-- Отрывок для чтения --
Ланд — это Карлейль наоборот. Для великого викторианского романтика машина стала доминировать не только над производством и его продукцией, но и над их производителями и всей культурой современности. В качестве реакции на это Карлейль использовал понятие машины в бесчисленных вариациях, буквальных и метафорических, чтобы охарактеризовать бесчеловечность промышленных процессов, индустриального общества, субъективностей и опыта людей, «отмеченных» механизацией и приспособившихся к ней. Предвосхищая Делеза, Карлейль обнаружил «религиозные машины», «машины для образования», «машину общества», «налоговую машину», «машину для защиты собственности» и так далее. Именно в этом контексте Карлейль описывает новую субъективность индустриальной эпохи: «Люди механизируются — в головах, в сердцах и в руках»[44]. То, что Карлейлу казалось отвратительным, Ланд одобряет.

Правый акселерационизм предвидит замену человека машиной, роботом и киборгом и поэтому подчеркивает нигилистическую силу технологий как чужеродной силы, противостоящей как человеческим существам, так и нормам гуманизма. Ланд одобряет механизацию и автоматизацию, призванные заменить труд[45], но это никоим образом не влияет на его собственный спекулятивный труд как писателя. В отличие от писателей-авангардистов, Ланд никогда не роботизировал свое письмо. Его практика — это, по сути, форма интеллектуального ремесла, которая скорее тематизирует высокие технологии, чем трансформируется ими как форма когнитивного труда. Нет ли фундаментального изъяна в ландовской характеристике отношений между технологиями и трудом, пока он сам продолжает мыслить и излагать свои мысли в манере философа, а его нигилизм лишь тематизирует уничтожение труда? Иными словами, создавая свои тексты как скрупулезно составленные вместилища образцов экспериментальной композиции, Ланд дополняет свои атаки на труд слепотой по отношению к нему в своей собственной «работе». Несоответствие между его теорией и практикой должно быть разрешено, я бы сказал, путем не отрицания, а признания факта сохранения ремесла в его теории современности. Однако искусственный работник в «Метрополисе» сделан не пролетариями, а спроектирован и сконструирован отдельным ученым, техником и гением. Таким образом, в основе финальной и окончательной стадии индустриализации, которая также является самой большой угрозой капиталистическому способу производства, оказывается индивидуальное ремесленное производство индивида-новатора, который обычно сочетает в себе черты ученого, изобретателя и художника. Гений и робот — партнеры. Конечно, они противоположности, если рассматривать робота как механического слугу, а гения как виртуоза, нарушающего законы. Однако, думаю, можно сказать, что между ними есть структурная связь, которая выходит за рамки наблюдения, что в литературе о роботах роботов изначально создают гении.

-- Короткое задание 1 --
Как будут выглядеть строки набора данных, начиная со строки с «Expand the Major» и заканчивая строкой с «[x=399, y=597]», если заменить в них «Collapse» на «Fold»?

[Записи из набора данных]
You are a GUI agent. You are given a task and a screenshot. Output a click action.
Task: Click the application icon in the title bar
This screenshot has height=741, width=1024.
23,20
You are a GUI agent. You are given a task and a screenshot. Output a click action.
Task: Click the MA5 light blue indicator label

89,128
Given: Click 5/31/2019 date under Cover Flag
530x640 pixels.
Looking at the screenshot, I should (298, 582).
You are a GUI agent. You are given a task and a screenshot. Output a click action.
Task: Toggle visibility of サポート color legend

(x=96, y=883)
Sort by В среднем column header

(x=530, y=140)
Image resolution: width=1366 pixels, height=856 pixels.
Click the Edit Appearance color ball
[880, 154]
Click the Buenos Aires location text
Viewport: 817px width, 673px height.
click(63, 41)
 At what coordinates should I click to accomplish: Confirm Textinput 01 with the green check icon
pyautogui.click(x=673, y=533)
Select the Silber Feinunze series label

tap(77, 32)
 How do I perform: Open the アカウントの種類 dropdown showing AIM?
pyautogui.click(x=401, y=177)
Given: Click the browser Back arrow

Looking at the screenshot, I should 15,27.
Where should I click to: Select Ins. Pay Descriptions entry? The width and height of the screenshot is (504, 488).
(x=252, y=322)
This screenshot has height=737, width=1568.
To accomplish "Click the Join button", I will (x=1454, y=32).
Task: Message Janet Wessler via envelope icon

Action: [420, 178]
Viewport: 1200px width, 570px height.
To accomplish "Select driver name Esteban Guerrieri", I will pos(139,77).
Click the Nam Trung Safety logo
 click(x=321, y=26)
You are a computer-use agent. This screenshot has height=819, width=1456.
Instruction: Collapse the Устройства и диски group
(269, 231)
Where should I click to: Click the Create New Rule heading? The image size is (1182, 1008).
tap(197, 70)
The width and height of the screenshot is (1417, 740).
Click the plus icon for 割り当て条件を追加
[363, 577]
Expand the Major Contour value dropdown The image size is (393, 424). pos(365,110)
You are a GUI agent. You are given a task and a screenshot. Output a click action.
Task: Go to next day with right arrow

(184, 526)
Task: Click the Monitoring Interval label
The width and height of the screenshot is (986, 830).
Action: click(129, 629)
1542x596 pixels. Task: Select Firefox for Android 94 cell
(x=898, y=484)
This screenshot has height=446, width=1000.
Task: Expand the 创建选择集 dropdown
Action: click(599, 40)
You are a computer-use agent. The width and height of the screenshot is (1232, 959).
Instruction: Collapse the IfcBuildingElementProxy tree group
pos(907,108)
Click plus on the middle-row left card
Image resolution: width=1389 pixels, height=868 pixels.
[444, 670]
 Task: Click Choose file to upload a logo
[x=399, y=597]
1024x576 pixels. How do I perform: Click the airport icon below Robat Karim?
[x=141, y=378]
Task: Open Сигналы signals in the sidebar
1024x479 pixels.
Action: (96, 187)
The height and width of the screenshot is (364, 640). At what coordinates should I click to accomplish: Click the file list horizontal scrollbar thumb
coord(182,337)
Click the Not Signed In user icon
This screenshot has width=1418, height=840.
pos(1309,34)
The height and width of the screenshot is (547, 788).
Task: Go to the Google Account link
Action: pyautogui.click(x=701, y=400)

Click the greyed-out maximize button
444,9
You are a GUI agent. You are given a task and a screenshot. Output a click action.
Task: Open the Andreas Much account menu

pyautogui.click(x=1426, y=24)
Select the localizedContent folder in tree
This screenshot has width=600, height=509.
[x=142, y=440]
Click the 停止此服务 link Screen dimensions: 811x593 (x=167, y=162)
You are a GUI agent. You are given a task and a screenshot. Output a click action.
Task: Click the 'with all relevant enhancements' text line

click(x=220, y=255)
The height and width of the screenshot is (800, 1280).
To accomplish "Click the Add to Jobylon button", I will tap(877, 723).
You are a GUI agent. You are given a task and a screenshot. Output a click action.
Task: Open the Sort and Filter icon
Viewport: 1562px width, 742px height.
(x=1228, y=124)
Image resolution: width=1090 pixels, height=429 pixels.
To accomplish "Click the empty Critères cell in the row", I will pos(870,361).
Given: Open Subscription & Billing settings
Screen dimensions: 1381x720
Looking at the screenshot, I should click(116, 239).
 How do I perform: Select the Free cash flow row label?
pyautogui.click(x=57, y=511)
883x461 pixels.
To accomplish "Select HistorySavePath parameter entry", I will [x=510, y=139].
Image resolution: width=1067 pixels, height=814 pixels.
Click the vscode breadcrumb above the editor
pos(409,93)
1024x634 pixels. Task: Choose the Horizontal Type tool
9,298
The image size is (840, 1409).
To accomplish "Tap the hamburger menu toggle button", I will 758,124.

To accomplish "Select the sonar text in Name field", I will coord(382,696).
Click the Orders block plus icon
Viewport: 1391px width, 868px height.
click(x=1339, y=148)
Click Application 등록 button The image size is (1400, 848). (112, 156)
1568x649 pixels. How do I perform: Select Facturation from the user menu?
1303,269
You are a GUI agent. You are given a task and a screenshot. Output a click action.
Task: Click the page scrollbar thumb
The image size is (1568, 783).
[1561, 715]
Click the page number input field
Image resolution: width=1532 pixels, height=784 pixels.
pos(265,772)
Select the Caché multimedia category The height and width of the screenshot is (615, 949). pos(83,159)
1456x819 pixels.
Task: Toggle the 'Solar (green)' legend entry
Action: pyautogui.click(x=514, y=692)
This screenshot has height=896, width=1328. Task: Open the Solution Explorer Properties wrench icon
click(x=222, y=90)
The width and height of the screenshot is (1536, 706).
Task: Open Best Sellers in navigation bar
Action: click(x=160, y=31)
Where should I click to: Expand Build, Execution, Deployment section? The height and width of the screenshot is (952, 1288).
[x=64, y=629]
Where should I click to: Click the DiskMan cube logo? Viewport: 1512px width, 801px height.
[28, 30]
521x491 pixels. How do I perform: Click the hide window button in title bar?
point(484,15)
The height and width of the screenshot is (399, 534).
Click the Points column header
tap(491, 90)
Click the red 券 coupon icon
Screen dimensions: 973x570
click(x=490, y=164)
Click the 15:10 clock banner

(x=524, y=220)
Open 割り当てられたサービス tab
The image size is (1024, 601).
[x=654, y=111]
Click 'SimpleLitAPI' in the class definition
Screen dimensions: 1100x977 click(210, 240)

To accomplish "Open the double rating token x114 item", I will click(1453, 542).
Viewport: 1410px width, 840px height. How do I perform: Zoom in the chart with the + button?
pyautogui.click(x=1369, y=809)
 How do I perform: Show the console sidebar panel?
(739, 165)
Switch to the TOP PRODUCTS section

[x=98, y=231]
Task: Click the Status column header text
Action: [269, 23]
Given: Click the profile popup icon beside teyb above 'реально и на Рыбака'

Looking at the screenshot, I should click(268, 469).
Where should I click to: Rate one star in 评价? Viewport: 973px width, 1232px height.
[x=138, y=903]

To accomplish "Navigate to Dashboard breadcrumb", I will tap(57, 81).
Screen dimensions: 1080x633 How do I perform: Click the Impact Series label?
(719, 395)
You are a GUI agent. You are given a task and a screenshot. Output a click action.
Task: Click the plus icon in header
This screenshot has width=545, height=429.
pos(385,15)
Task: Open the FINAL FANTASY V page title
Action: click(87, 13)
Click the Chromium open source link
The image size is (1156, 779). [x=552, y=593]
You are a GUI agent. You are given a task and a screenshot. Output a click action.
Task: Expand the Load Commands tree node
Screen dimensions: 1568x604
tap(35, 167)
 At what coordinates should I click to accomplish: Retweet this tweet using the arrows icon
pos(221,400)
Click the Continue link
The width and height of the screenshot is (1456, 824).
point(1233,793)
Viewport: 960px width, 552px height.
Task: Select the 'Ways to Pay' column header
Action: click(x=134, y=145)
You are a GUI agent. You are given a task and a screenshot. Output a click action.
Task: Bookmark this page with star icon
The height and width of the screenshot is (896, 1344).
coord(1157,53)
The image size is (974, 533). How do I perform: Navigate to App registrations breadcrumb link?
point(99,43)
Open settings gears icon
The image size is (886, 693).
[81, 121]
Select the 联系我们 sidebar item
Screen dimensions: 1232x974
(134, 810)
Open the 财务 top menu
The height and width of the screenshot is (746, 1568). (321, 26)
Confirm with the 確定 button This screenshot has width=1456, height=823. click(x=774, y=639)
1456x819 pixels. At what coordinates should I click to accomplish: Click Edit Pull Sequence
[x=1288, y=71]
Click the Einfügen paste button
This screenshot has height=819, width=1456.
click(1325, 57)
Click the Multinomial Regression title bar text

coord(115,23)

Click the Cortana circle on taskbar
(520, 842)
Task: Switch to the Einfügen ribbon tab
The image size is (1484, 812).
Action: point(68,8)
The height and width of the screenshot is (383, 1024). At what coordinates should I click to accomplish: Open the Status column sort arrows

-- Короткое задание 2 --
Какие машины, согласно отрывку о Ланде и Карлейле, обнаружил Карлейль?

-- Правильный ответ 1 --
Expand the Major Contour value dropdown The image size is (393, 424). pos(365,110)
You are a GUI agent. You are given a task and a screenshot. Output a click action.
Task: Go to next day with right arrow

(184, 526)
Task: Click the Monitoring Interval label
The width and height of the screenshot is (986, 830).
Action: click(129, 629)
1542x596 pixels. Task: Select Firefox for Android 94 cell
(x=898, y=484)
This screenshot has height=446, width=1000.
Task: Expand the 创建选择集 dropdown
Action: click(599, 40)
You are a computer-use agent. The width and height of the screenshot is (1232, 959).
Instruction: Fold the IfcBuildingElementProxy tree group
pos(907,108)
Click plus on the middle-row left card
Image resolution: width=1389 pixels, height=868 pixels.
[444, 670]
 Task: Click Choose file to upload a logo
[x=399, y=597]

-- Правильный ответ 2 --
«Религиозные машины», «машины для образования», «машину общества», «налоговую машину», «машину для защиты собственности».